TRY IT: Find the line that holds "This screenshot has width=1241, height=1543." in the material below. Output that line and each one after it exactly, but not the pictures.

== Segment start ==

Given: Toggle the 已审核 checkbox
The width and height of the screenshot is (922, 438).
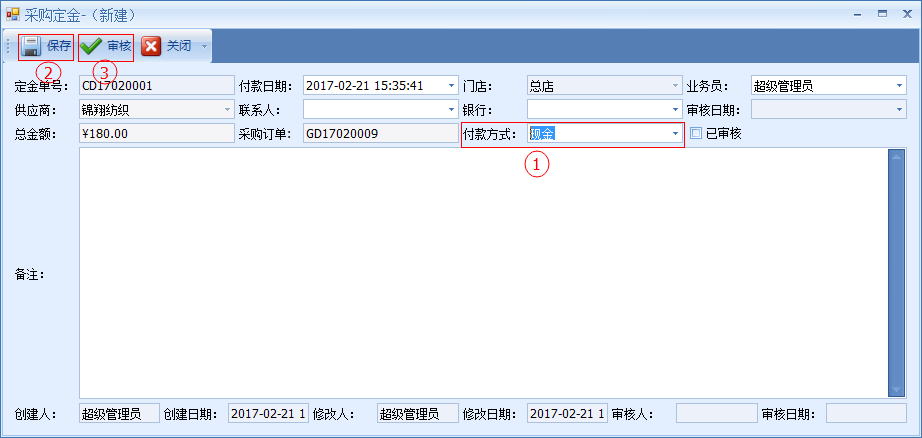Looking at the screenshot, I should click(696, 133).
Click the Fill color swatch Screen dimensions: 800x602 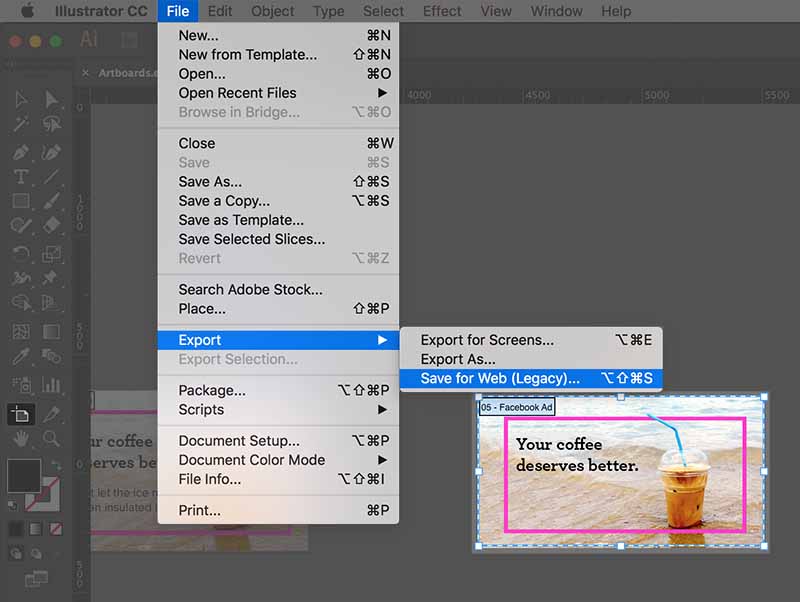24,474
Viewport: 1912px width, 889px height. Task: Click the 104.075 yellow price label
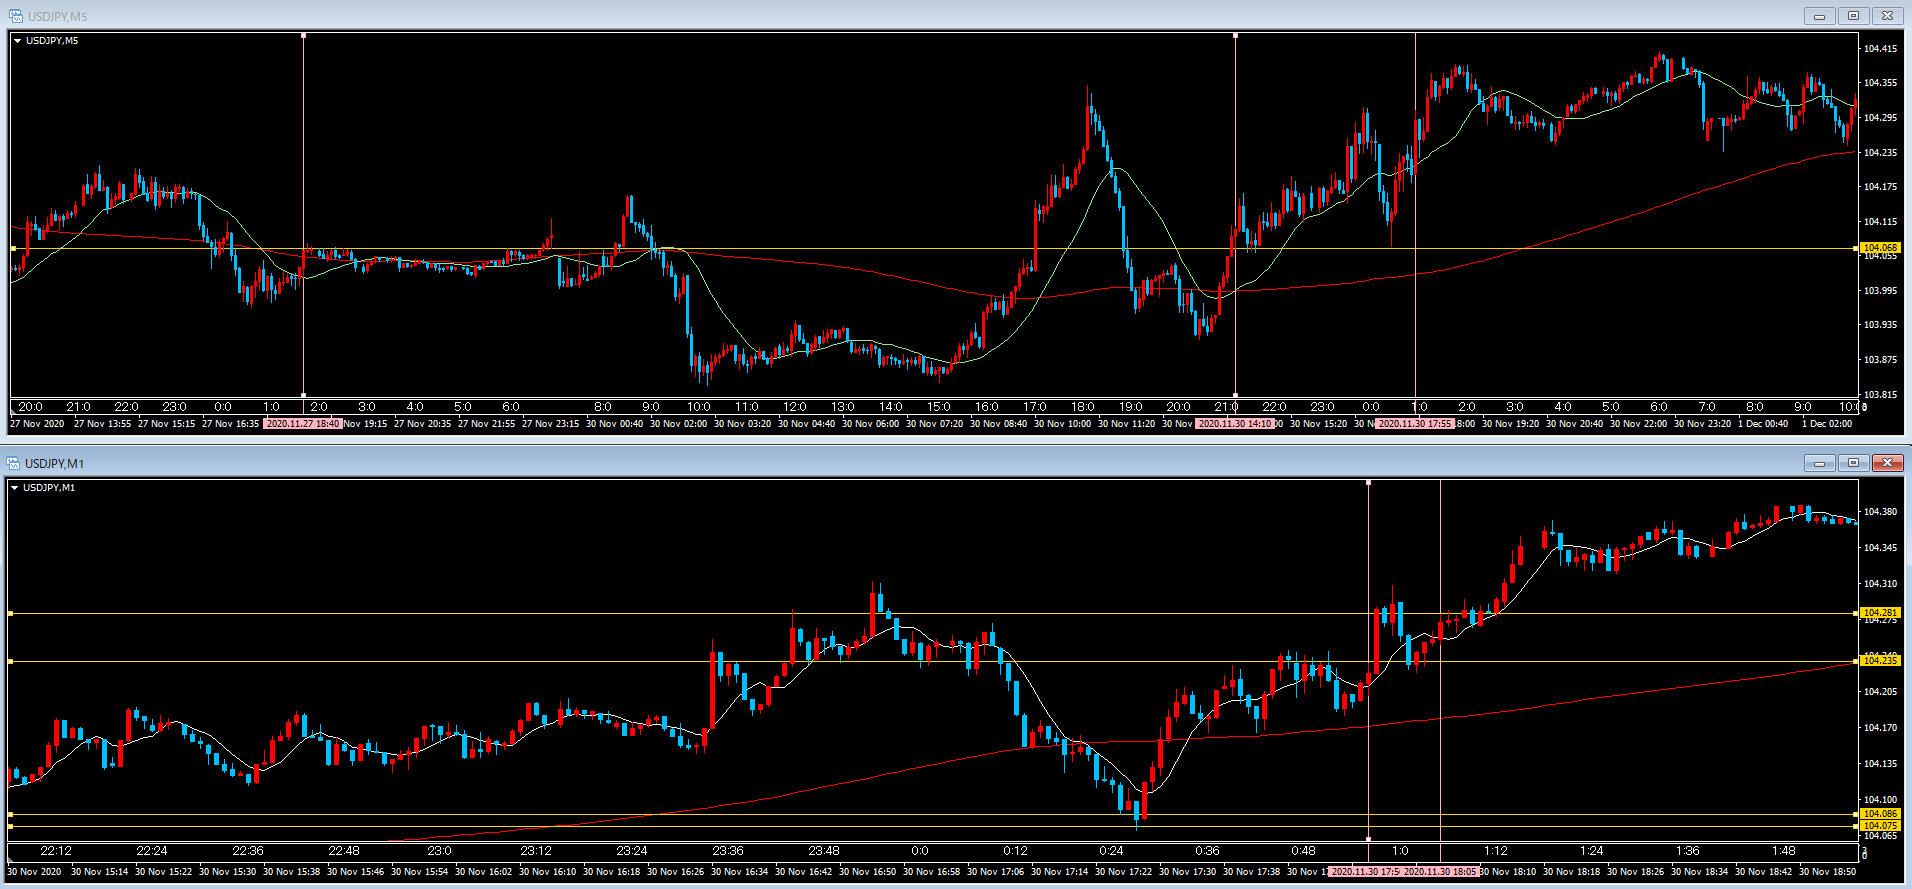pos(1880,826)
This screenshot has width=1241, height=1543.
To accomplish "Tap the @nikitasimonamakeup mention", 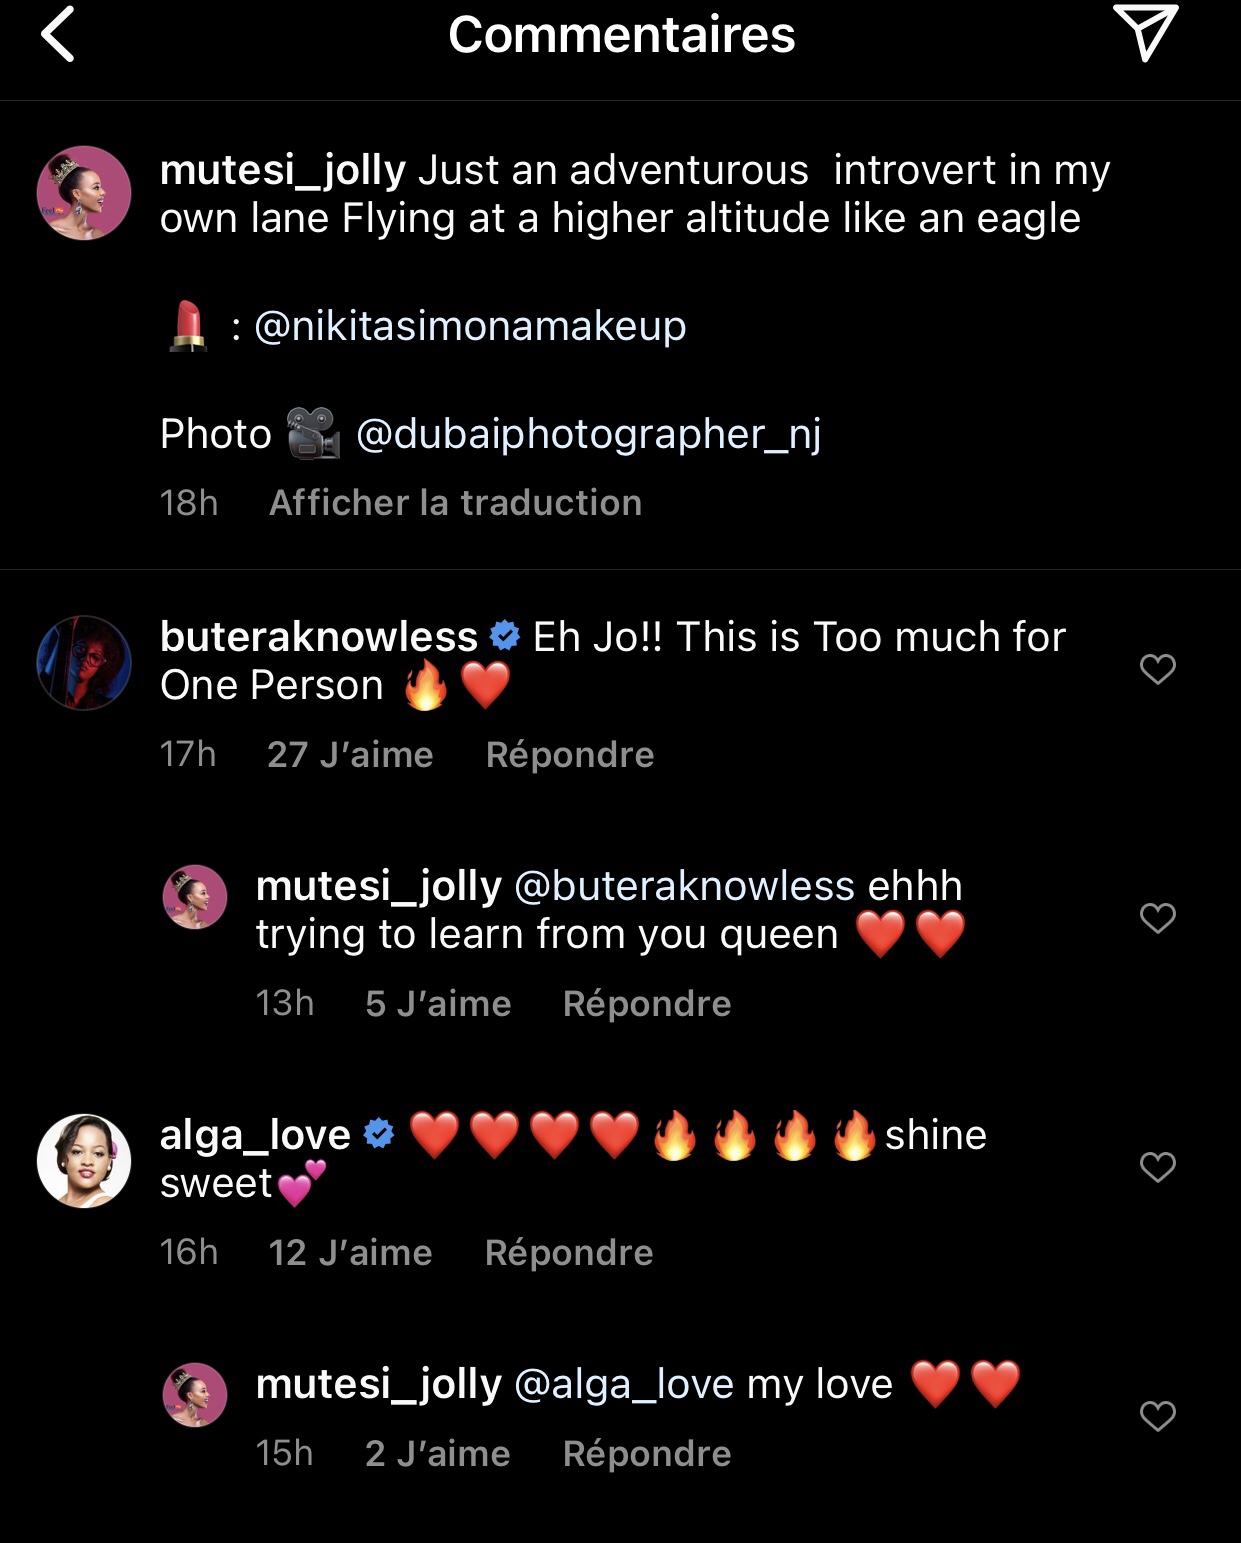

== Segment end ==

ANSWER TO THE PROBLEM:
This screenshot has width=1241, height=1543.
To accomplish "Tap the @nikitasimonamakeup mention", 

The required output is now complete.